Il était profondément enraciné dans l’Alliance et le peuple d’Israël, dans sa famille et dans son clan. On lui demande de vivre comme l’oiseau sur la branche. Lui qui était prêt à investir beaucoup pour obtenir la proximité de Dieu au dernier jour, Jésus lui demande de devenir un sans-ressources, ici et maintenant. Lui qui était dégagé des besoins matériels pour s’adonner aux préoccupations spirituelles, Jésus l’invite à plonger dans l’expérience du manque, du dénuement, de la précarité, avec des soucis très concrets et très matériels au quotidien.
Franchement – moi, vous, nous – est-ce que nous aurions accepté un conseil aussi extrême, pour ne pas dire complétement fou ? Lui, il ne peut pas. Le saut est beaucoup trop grand. Jésus lui demande l’impossible, et l’absurde ! Alors quelle déception et quelle tristesse devant cette étrange réponse. Fin de l’histoire.
Enfin la Bible ne le dit pas, mais, peut-être les mots de Jésus ont-ils fait leur chemin dans sa tête et dans son cœur. Peut-être a-t-il fini par faire le lien entre ce regard aimant et bienveillant du Christ posé sur lui et cette nouvelle proposition de vie si déroutante. Peut-être s’est-il souvenu que Jésus n’a cessé de le répéter à longueur d’Évangile : « Le Règne de Dieu est là, il s’est approché. » Peut-être a-t-il compris que Jésus lui tendait une invitation, en fait gratuite, mais qu’il ne pouvait pas la voir, ni même imaginer qu’elle existe.
Peut-être a-t-il compris qu’il vivait sa réussite sociale et matérielle, et sa vertu, comme des preuves de sa valeur et de sa foi, vécues comme des preuves exigées par Dieu. Et qu’il lui était ainsi devenu impossible d’entrer au Royaume de la gratuité de l’amour de Dieu, au Royaume de son amour inconditionnel comme on dit volontiers aujourd’hui, au Royaume de sa grâce comme aime le dire Paul et les Réformateurs.
Et, pour y enter, il faut déposer nos richesses. On n’y entre pas fort de ses richesses matérielles. Fort de ses réussites scolaires. Fort de ses compétences professionnelles ou de ses facilités relationnelles. Fort de ses capacités psychologiques, artistiques. Ou même de son palmarès spirituel.

Données brutes:
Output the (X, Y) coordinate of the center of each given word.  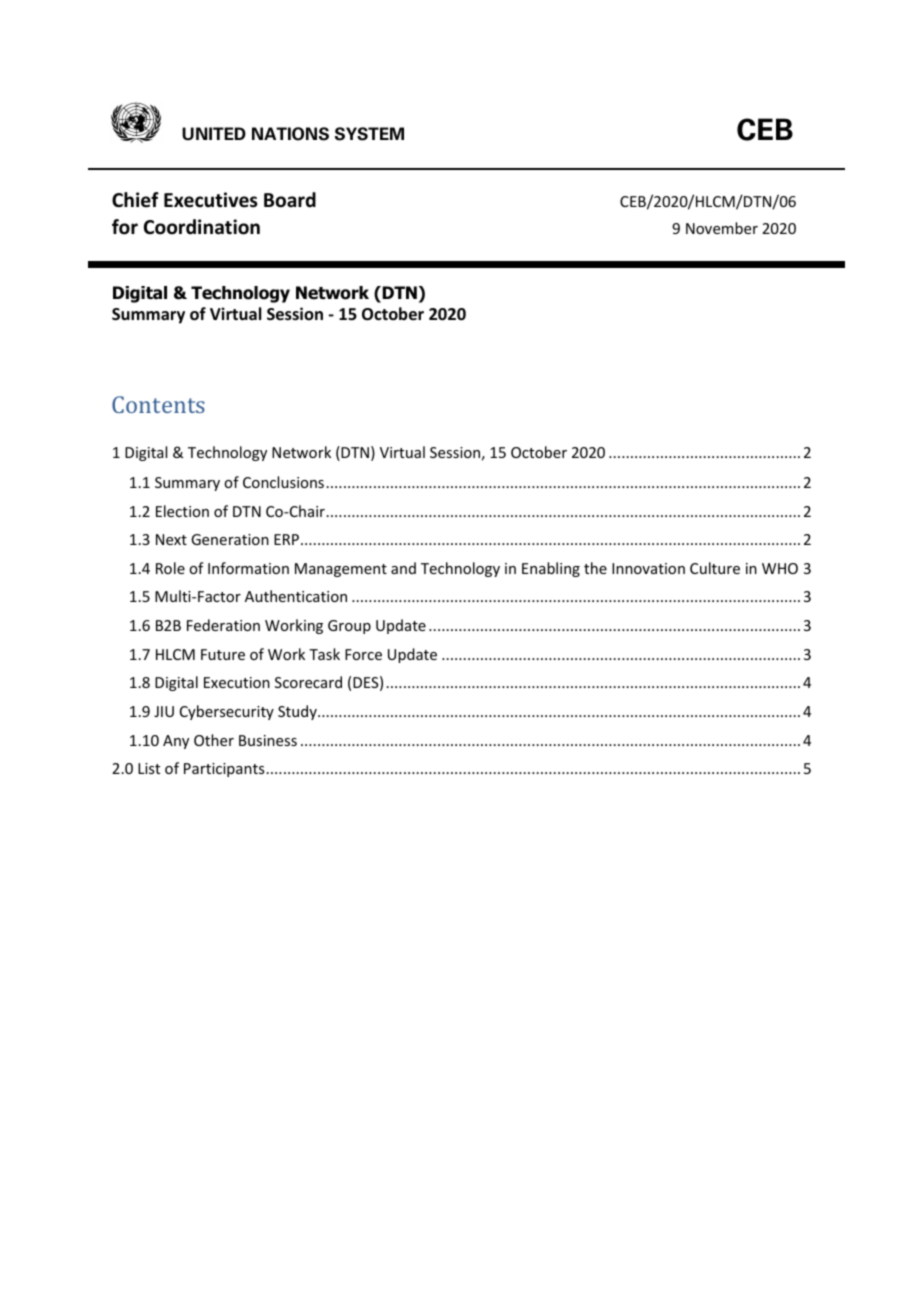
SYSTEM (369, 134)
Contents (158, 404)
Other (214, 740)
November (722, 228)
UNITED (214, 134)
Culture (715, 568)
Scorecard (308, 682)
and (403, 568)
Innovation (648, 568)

...

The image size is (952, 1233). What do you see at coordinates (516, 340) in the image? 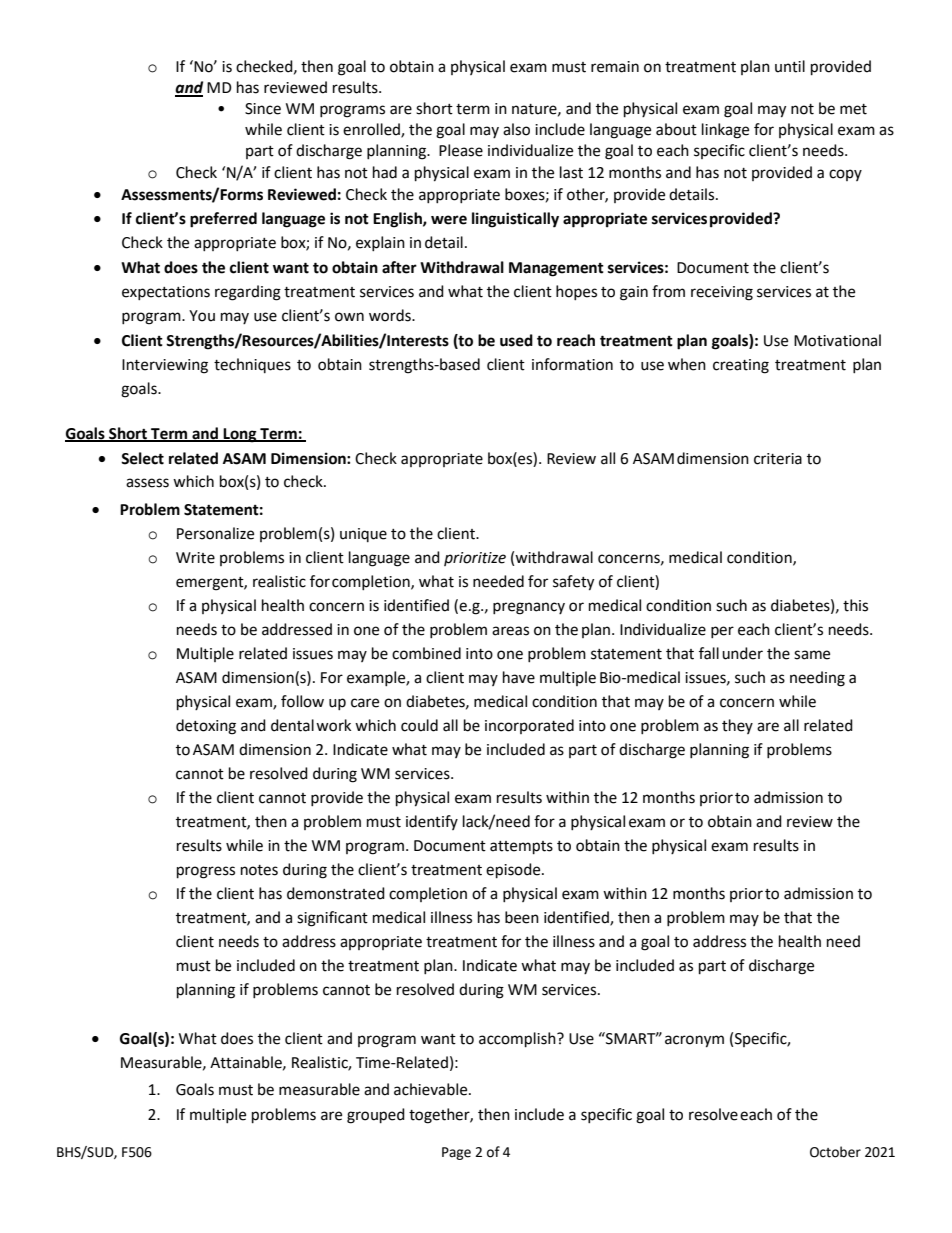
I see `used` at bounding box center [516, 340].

Votre travail:
1/ Dans le texte sur les richesses et le Royaume, relevez toutes les formules qui désignent le Royaume dans la phrase commençant par « Et qu’il lui était ainsi devenu impossible ».
2/ Reprenez le texte sur les richesses et le Royaume à la suite de sa dernière phrase.

Réponses successives:
1/
- le Royaume de la gratuité de l’amour de Dieu
- le Royaume de son amour inconditionnel
- le Royaume de sa grâce

2/
Toutes ces richesses peuvent bien sûr être utiles, dans notre vie et dans notre monde. Elles peuvent sans aucun doute nous épanouir et être développées et mises au service des autres, pour le bien de tous. Elles font même partie des dons de Dieu que nous avons à partager avec les autres, bien sûr. Avec elles et grâce à elles, nous célébrons la vie !
Mais nous laisser rencontrer par Dieu dans sa volonté de nous aimer, c’est se désencombrer de tout ce que nous croyons nécessaire de faire, d’avoir ou de réussir. C’est sans doute entrer dans la dimension de la rencontre, du don et du partage, plutôt que dans l’obsession de l’accumulation, de la perfection et de l’amélioration sans fin, pour être quelqu’un de bien.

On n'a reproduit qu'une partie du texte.